• Exercise goal
Please copy each line below that contains the word "computer".

*** Opening Provided records ***

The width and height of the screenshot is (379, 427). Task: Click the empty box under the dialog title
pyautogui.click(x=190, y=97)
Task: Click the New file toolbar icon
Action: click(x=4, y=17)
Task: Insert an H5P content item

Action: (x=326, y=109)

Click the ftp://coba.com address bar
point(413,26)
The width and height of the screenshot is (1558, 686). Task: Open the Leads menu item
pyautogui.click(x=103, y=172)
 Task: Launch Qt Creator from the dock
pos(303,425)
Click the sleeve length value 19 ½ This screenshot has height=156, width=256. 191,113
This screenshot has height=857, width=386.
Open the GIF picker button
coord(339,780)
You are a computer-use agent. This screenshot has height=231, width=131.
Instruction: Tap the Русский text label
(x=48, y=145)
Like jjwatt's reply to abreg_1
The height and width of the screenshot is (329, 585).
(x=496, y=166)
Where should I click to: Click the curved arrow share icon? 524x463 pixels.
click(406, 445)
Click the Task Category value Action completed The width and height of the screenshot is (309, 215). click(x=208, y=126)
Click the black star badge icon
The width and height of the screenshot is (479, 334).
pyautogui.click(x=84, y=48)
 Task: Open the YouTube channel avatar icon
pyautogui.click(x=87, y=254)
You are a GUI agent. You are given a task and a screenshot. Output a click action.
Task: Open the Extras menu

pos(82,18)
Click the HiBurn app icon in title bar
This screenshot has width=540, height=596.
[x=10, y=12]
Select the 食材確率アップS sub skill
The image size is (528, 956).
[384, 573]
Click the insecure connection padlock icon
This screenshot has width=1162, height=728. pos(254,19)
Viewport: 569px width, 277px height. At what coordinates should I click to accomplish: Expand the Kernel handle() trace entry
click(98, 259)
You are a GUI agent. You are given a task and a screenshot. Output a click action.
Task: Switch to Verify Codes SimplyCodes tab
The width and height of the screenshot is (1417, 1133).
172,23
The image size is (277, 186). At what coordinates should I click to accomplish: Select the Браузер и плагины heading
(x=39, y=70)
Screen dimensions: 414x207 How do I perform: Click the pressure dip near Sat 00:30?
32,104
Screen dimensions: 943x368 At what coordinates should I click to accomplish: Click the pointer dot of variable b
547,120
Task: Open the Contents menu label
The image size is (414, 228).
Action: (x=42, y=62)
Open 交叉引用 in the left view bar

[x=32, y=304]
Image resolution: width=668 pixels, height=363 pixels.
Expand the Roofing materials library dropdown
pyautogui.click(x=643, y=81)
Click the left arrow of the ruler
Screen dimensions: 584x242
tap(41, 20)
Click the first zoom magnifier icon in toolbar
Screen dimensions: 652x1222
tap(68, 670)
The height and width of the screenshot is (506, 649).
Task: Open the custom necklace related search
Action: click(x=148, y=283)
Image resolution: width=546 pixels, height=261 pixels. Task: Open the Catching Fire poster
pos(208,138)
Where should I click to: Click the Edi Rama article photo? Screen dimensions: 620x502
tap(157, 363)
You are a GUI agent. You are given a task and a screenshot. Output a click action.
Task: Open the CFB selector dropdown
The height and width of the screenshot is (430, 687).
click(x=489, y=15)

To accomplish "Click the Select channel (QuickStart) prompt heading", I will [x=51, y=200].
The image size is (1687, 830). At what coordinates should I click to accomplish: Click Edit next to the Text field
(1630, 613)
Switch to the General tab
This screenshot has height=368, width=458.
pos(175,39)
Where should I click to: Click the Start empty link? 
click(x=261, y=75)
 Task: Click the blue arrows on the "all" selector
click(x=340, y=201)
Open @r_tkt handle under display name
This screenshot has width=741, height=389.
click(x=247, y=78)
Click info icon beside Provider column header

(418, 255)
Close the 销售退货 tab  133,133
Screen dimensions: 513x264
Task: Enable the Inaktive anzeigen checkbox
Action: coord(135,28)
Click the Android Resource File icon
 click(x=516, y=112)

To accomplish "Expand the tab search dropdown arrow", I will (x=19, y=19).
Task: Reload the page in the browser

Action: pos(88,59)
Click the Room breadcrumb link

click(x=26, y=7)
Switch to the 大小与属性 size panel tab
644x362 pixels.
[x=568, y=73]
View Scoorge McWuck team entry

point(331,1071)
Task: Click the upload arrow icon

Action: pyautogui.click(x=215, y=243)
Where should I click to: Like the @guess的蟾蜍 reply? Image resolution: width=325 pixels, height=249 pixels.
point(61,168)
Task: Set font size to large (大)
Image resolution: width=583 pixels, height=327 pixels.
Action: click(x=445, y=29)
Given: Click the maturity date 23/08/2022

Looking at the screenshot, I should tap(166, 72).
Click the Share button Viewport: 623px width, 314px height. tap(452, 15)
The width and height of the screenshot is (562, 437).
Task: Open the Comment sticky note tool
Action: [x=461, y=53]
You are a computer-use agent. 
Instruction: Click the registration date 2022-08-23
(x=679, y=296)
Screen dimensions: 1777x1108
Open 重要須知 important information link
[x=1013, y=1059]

*** Closing Provided records ***

• Solution for this problem
You are a computer-use agent. This screenshot has height=231, width=131.
You are a computer-use agent. 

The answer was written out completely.